Ich danke Ihnen übrigens für Ihr Lob nach der letzten Gemeindevertretersitzung, bei der Sie anwesend waren, dass ich auch Anträge Ihrer ehemaligen Fraktion wie z.B. die Kennzeichnung der Radwege schnell und effizient umgesetzt habe (aber vielleicht zählt das ja nicht, da Sie erst nach der Sitzung mit mir gesprochen haben. Wer weiß das schon). Ebenfalls ist Ihre Unterstellung, dass eine Fraktion angeblich bevorteilt wird, absolut unerhört sowie komplett haltlos. Denn unsere Mitarbeiter des Hasselrother Parlamentarischen Büros arbeiten mit größter Sorgfalt und absoluter Neutralität den Handelnden gegenüber. Was Ihren Punkt der „Änderungsanträge“ betrifft, sind Sie gut beraten, noch einmal in Ihren alten Fraktionsunterlagen nachzuschauen, damit sie genau eruieren können, wie viele Änderungsanträge von Seiten Ihrer SPD-Fraktion in den letzten Jahren gestellt wurden, was übrigens ja auch absolut legitim ist. Vielleicht bringt Ihnen das ja etwas „Licht ins Dunkle“.

Zum Thema „Solarpark“ möchte ich Ihnen folgendes sagen: Es ist sehr schade, dass Sie bei der Bauausschuss-Sitzung und der Gemeindevertretersitzung nicht persönlich anwesend waren. Denn hier wurde jeweils intensiv auf alle rechtlichen Fragen eingegangen bzw. die kompletten Sachverhalte genauestens erörtert.
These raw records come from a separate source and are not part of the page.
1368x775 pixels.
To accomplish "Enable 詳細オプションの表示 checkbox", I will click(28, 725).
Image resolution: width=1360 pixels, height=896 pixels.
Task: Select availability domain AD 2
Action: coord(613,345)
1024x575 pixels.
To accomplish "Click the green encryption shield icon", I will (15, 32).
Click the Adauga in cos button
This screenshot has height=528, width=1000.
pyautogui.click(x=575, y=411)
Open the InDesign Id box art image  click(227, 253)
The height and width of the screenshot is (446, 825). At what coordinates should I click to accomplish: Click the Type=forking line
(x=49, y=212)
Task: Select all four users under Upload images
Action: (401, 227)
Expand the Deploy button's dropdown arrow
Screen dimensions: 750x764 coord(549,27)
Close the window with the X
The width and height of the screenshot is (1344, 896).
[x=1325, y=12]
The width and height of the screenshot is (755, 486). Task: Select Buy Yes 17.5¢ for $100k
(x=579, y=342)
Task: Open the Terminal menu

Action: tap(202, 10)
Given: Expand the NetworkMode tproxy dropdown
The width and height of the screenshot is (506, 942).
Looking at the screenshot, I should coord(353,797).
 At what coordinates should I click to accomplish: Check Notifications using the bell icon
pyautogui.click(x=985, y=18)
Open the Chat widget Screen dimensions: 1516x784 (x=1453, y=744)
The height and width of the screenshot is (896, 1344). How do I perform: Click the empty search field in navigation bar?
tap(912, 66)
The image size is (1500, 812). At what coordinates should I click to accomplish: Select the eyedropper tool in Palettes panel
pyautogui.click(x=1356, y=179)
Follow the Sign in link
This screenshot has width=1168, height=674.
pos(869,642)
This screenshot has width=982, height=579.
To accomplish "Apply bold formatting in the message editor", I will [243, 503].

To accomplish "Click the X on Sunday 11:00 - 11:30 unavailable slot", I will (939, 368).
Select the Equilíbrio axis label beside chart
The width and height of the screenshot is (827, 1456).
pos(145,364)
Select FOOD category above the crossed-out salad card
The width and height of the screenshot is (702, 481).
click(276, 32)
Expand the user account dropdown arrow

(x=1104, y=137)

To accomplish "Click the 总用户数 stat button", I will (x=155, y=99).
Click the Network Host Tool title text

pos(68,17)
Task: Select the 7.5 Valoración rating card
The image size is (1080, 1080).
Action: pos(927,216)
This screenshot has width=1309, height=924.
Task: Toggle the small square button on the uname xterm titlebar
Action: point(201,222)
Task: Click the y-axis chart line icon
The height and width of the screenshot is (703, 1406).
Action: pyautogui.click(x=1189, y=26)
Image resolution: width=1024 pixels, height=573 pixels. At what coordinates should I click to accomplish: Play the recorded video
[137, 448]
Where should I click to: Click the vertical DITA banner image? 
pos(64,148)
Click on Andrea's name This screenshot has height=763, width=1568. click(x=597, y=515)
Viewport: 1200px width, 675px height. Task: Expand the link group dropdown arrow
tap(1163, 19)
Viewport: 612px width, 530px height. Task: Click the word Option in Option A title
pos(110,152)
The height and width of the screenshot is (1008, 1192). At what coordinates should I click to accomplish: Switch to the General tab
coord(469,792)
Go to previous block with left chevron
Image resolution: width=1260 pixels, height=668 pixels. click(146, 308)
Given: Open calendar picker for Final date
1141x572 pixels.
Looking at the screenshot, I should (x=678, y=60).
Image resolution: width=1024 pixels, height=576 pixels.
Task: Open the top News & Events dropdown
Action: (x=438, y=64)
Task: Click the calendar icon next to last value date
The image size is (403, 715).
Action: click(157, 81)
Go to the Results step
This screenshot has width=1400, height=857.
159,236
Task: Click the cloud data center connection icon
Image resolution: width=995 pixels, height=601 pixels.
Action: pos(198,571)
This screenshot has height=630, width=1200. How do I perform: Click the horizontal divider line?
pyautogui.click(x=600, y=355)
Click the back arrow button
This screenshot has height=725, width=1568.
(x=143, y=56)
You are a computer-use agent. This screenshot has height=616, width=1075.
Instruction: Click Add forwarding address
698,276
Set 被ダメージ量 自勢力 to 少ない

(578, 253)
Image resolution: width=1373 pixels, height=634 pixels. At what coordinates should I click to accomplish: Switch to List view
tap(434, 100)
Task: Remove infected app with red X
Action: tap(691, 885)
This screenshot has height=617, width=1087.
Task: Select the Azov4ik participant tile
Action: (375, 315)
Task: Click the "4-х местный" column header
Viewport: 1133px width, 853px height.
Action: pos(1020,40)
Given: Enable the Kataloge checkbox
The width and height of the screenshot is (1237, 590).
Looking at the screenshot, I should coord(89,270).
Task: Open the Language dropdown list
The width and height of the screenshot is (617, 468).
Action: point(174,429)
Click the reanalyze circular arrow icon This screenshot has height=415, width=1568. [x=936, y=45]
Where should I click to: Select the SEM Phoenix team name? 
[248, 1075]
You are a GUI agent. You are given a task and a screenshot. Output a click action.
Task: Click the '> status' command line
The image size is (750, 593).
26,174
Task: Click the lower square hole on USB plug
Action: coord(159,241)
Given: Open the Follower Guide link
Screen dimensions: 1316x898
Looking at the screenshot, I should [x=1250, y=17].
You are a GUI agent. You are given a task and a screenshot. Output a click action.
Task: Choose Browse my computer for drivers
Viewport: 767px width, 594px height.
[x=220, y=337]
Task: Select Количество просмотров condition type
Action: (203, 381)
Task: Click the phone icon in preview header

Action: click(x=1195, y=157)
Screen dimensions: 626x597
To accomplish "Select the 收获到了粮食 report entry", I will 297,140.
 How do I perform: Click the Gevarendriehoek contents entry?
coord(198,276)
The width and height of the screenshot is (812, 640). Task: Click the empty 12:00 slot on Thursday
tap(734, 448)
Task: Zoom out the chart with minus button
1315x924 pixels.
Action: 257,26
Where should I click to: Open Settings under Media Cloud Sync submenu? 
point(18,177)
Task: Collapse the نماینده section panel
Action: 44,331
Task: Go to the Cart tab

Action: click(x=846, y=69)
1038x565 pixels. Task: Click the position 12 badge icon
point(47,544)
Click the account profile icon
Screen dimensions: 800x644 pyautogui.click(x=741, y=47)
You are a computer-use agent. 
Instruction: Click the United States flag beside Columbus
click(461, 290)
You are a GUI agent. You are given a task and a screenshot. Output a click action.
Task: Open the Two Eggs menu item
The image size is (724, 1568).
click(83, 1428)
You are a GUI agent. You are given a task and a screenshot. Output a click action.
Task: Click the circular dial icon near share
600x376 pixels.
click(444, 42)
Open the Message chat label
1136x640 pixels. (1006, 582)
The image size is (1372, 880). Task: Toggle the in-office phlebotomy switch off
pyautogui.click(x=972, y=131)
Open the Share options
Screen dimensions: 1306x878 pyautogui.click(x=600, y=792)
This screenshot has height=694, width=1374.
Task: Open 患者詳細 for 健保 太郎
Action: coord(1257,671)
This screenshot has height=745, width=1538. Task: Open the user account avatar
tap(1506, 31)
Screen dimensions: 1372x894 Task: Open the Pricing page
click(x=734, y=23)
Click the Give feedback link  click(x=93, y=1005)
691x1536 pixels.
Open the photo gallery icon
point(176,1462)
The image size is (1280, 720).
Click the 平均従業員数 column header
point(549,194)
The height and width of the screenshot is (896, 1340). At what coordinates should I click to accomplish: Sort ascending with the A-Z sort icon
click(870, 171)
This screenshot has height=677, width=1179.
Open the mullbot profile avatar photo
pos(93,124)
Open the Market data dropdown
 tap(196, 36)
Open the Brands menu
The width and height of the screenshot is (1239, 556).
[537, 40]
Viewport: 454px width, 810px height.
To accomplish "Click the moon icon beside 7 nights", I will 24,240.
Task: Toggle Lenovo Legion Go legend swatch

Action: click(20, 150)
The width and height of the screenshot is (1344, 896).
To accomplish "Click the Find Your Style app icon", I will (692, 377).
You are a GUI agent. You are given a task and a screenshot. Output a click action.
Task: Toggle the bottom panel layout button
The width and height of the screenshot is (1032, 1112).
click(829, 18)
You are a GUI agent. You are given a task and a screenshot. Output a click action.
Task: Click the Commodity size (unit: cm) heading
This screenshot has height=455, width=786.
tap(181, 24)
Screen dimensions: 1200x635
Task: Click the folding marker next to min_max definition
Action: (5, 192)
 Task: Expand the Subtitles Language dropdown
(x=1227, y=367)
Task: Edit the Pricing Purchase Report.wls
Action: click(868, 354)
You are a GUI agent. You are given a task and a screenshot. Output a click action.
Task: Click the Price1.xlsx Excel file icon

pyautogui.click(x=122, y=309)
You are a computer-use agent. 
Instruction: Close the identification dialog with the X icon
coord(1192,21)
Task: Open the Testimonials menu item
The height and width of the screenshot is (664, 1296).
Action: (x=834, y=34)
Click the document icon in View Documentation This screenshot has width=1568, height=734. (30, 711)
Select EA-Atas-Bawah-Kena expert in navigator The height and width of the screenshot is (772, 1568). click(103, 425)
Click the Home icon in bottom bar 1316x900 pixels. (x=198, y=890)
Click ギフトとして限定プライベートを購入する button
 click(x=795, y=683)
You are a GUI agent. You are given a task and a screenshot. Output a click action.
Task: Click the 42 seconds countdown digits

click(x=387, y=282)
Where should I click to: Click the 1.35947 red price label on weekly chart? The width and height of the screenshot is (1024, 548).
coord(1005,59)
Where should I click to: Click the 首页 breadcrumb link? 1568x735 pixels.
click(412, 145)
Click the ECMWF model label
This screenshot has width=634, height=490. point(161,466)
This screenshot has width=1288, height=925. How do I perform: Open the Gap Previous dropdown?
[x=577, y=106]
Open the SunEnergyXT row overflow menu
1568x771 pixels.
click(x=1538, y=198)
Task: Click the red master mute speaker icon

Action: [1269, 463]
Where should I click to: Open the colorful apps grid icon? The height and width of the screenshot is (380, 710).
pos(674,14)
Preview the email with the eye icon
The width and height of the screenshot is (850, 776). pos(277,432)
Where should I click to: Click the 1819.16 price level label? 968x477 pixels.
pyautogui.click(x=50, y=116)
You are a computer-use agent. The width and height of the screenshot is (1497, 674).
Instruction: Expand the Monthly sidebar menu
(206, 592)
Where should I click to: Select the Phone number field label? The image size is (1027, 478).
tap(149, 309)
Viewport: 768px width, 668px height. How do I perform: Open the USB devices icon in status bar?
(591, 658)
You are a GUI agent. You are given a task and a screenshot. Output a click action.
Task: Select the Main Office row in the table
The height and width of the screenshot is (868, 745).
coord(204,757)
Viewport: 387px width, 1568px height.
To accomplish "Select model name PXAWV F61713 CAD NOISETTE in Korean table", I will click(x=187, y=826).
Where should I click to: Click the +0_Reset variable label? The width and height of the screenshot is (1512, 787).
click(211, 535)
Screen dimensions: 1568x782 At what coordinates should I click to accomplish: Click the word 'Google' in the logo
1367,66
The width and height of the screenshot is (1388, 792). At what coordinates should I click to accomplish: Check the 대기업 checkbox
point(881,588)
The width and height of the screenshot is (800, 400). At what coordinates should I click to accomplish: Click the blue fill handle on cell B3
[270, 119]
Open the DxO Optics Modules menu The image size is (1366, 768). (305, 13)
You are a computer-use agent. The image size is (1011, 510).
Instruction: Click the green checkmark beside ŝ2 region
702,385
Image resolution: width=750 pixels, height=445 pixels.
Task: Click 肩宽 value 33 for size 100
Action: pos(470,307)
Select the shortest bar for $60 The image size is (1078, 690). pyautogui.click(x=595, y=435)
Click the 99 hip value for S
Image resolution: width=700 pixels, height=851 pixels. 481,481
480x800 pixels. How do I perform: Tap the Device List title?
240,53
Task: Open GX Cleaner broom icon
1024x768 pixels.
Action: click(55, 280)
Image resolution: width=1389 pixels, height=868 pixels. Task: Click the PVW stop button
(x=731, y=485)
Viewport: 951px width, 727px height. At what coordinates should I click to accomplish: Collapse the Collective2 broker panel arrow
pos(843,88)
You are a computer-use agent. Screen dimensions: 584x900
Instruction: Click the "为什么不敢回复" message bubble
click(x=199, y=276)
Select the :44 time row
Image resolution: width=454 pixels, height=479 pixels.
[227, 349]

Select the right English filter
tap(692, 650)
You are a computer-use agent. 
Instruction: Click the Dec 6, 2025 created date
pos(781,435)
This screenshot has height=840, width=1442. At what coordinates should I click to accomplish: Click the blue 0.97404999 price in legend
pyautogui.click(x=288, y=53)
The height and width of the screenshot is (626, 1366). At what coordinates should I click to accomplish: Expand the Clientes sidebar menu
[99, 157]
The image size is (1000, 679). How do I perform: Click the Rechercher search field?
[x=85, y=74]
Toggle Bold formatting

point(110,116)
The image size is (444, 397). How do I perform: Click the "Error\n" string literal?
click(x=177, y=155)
Es wurden erst einmal, selbstverständlich auch hier wieder unter Einhaltung der vorgegebenen rechtlichen Rahmenbedingungen, alle planerischen Maßnahmen zu diesem Vorhaben beschlossen. Vielleicht sollten Sie hierbei auch noch einmal mit Ihrer ehemaligen Fraktion über deren Abstimmungsergebnis reden und erklären lassen bzw. auch gerne einmal hinterfragen. Gehen Sie davon aus, dass der Bau von Solarparks vom entsprechenden Marktführer im Main-Kinzig-Kreis rechtlich und praktisch auf einem absolut sicheren Fundament steht, da es nicht der erste Solarpark des Unternehmens ist und mit Sicherheit auch nicht der letzte bleiben wird. Hier sind nun mal keine Ausschreibungen nötig und auch EU-Recht kommt nicht zum Tragen. Wenn man dies von Ihrer Seite (und anderen Seiten) aus nicht verstehen will oder kann, dann sei mir im Zusammenhang der ganzen Diskussion und, was sonst noch aus den Reihen Ihrer ehemaligen Fraktion angebracht wurde, mein Ausdruck der „Korinthenkackerei“ durchaus gestattet. Nachdem die ersten Hürden in diesem Vorhaben sowie weitere Planungsschritte genommen sind, werden selbstverständlich auch die Hasselrother Bürgerinnen und Bürger mit ins Boot genommen. Ebenfalls werden wir in der kommenden Bürgerversammlung am 26.10.2021 über den Solarpark und die weiteren Schritte informieren. Wie gesagt, schade, dass Sie an diesen Sitzungen schon nicht mehr anwesend gewesen sind und sich somit Ihre Meinung nur über Dritte bilden konnten.

Nun gutes Gelingen bei der Ausarbeitung Ihrer sicherlich bald folgenden, weiteren Leserbriefe. Ebenso wünsche ich Ihnen trotz allem für Ihren weiteren, persönlichen Weg alles Gute sowie eine gute Gesundheit. Gerne habe ich für Sie in meinen nächsten Bürgermeister-Sprechstunden einen Termin für einen persönlichen Austausch reserviert und freue mich darauf, wenn wenigstens Sie mein Gesprächsangebot annehmen würden – völlig egal, ob als Privatperson, SPD-Mitglied oder ehemaliger Gemeindevertreter! Und nun kremple ich weiterhin meine Hemdsärmel hoch und bleibe bürgernah für unser schönes Hasselroth."